Nobody knew the economy was so complicated.
I never got that implication from reading the talking points, myself.
What implication do you get when they talk about giving tax cuts to the “job creators”.
Do you not feel that there is an implicit implication there that by giving these tax cuts to “job creators” that those job creators will then go out and create jobs?
What justification for cutting taxes on the rich do you see them selling with their talking points?
Did you read my previous post? I indicated my summation of the articles.

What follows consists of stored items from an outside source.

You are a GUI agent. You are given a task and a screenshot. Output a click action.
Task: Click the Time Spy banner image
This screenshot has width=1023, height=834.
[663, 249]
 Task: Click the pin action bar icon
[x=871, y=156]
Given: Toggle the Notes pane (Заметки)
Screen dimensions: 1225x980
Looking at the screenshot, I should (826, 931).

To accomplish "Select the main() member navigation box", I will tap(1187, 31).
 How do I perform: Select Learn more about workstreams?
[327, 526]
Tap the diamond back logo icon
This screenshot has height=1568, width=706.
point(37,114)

I don’t see a good argument that lower corporate taxes lead to higher wages except in very indirect ways that rely on other uncertain outcomes. Decades of supply side economics have not led to real wage growth so far. Higher wages result from more value for employees. That requires increased demand for products, otherwise there’s no incentive for business to raise employee pay. That demand may occur because of many different reasons that may relate to lower taxes. Counting on it is as much of a fantasy as “If you build it they will come”.
OTOH tying lower corporate taxes to higher wages is at least a better gamble, still no guarantee, but an actual incentive is built in to the process. It would be best done by tying lower taxes to increased employment which would hopefully in return increase demand for employees with higher wages as a result.
Misinterpreting the implication that lower corporate taxes will directly lead to higher wages is probably my own error, taking talking points as is and not delving deeper into the research. Taking the cited papers as correct (which may or may not be true), it still seems like a very, very indirect way to raise wages. I guess it’s a way to sell lower corporate tax rates to the masses, and it has some research to back it up.
My own view is that lowering corporate taxes drastically would be a massive shock to the system that would unlikely be followed up with other ways to raise revenue, leading to cuts to social programs, so any incidental increases to wages, assuming they proved true, would be overwhelmed by other tax increases, cuts to services that benefit wage earners, and other such effects. If the goal is to raise wages, there are much more direct ways to do that – cuts to payroll taxes, increases to the EITC and personal deduction amounts, for example.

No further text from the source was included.